From e3d1761f2946bd2165a2df90082c1e0c8ab91fb2 Mon Sep 17 00:00:00 2001
From: haijian <haijian@vaadin.com>
Date: Thu, 23 Sep 2021 22:49:45 +0300
Subject: [PATCH 1/2] feat: don't ignore endpoint request for Spring csrf check

---
 .../spring/security/VaadinWebSecurityConfigurerAdapter.java     | 2 --
 1 file changed, 2 deletions(-)

diff --git a/vaadin-spring/src/main/java/com/vaadin/flow/spring/security/VaadinWebSecurityConfigurerAdapter.java b/vaadin-spring/src/main/java/com/vaadin/flow/spring/security/VaadinWebSecurityConfigurerAdapter.java
index 2050a77ab..efb2a627b 100644
--- a/vaadin-spring/src/main/java/com/vaadin/flow/spring/security/VaadinWebSecurityConfigurerAdapter.java
+++ b/vaadin-spring/src/main/java/com/vaadin/flow/spring/security/VaadinWebSecurityConfigurerAdapter.java
@@ -89,8 +89,6 @@ protected void configure(HttpSecurity http) throws Exception {
         // Spring CSRF is not compatible with Vaadin internal requests
         http.csrf().ignoringRequestMatchers(
                 requestUtil::isFrameworkInternalRequest);
-        // nor with endpoints
-        http.csrf().ignoringRequestMatchers(requestUtil::isEndpointRequest);
 
         // Ensure automated requests to e.g. closing push channels, service
         // workers,

From 588df0f92b839958021574f22c52696be202b692 Mon Sep 17 00:00:00 2001
From: Anton Platonov <platosha@gmail.com>
Date: Fri, 8 Oct 2021 13:50:34 +0300
Subject: [PATCH 2/2] Fix: await for logout in IT test application

---
 .../test-spring-security-fusion/frontend/views/main-view.ts   | 4 ++--
 1 file changed, 2 insertions(+), 2 deletions(-)

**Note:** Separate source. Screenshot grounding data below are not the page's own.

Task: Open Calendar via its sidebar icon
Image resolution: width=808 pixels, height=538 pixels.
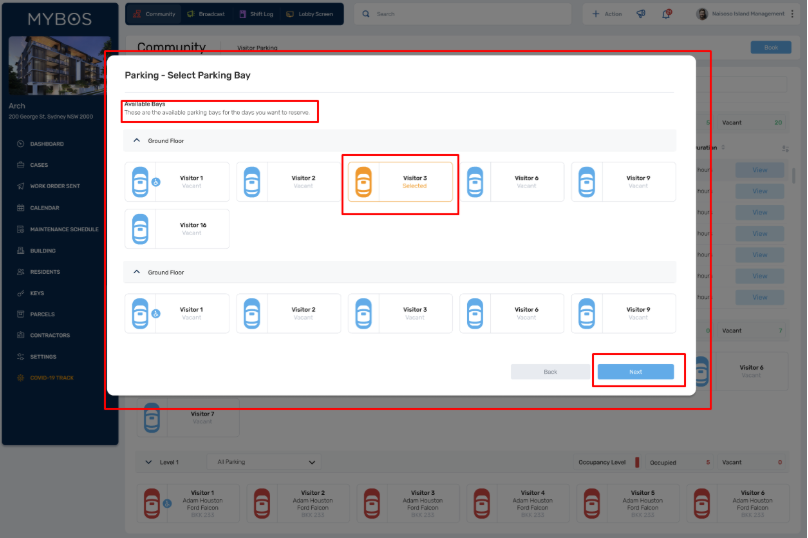Action: click(20, 208)
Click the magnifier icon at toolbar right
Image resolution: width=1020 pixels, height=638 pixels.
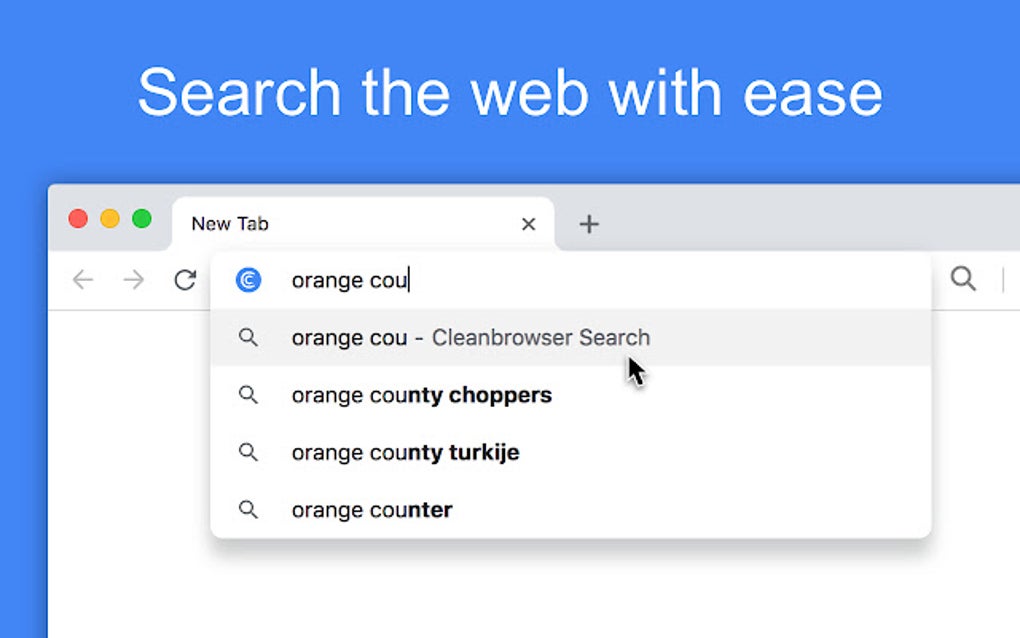point(962,281)
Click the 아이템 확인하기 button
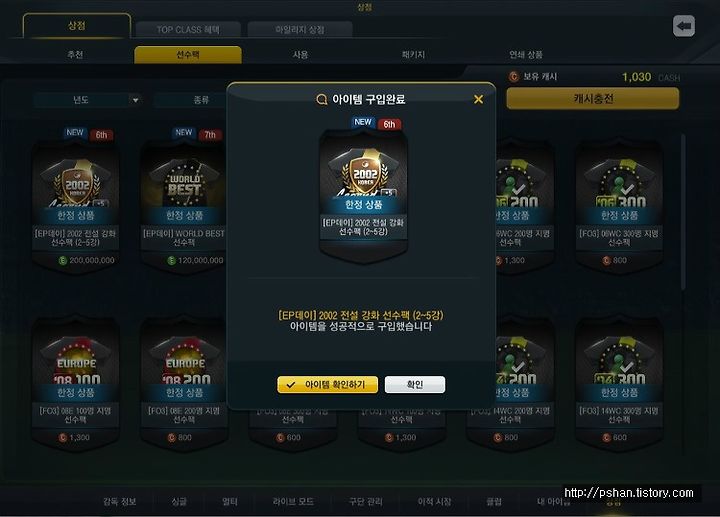Screen dimensions: 720x517 tap(327, 384)
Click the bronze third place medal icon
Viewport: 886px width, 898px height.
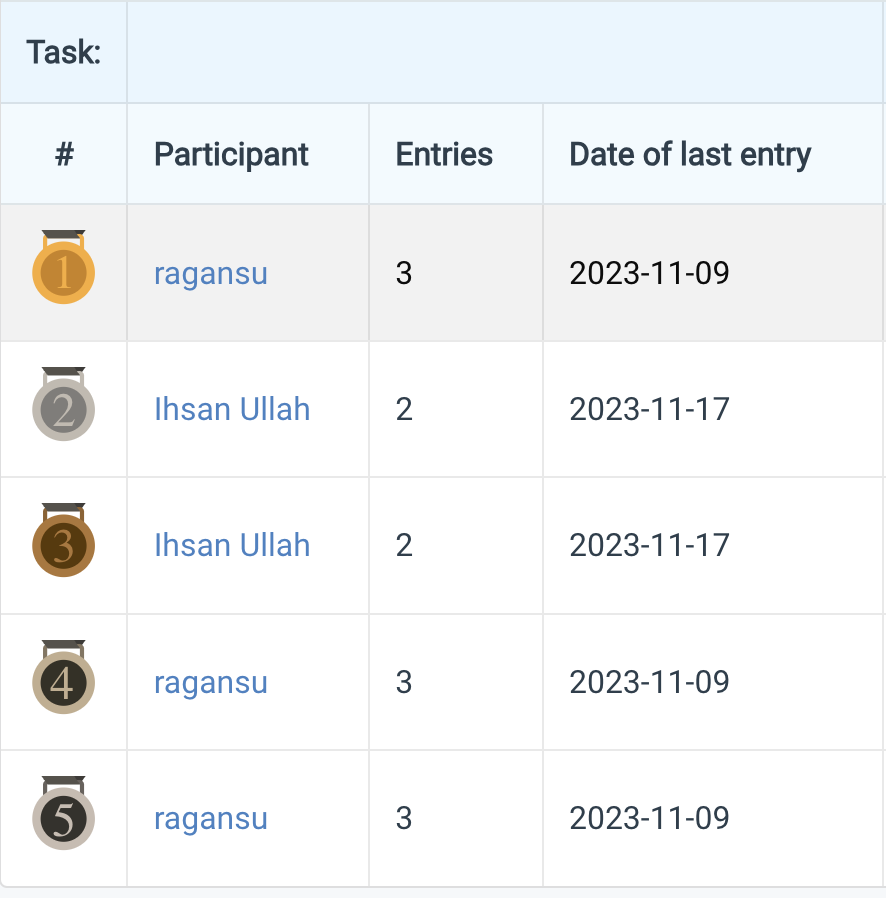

diff --git a/vaadin-spring-tests/test-spring-security-fusion/frontend/views/main-view.ts b/vaadin-spring-tests/test-spring-security-fusion/frontend/views/main-view.ts
index 32d7072f8..8122e9ca5 100644
--- a/vaadin-spring-tests/test-spring-security-fusion/frontend/views/main-view.ts
+++ b/vaadin-spring-tests/test-spring-security-fusion/frontend/views/main-view.ts
@@ -75,8 +75,8 @@ export class MainView extends Layout {
     `;
   }
 
-  private logout() {
-    logout();
+  private async logout() {
+    await logout();
     Router.go(router.urlForName('public'));
   }
   private getMenuRoutes(): RouteInfo[] {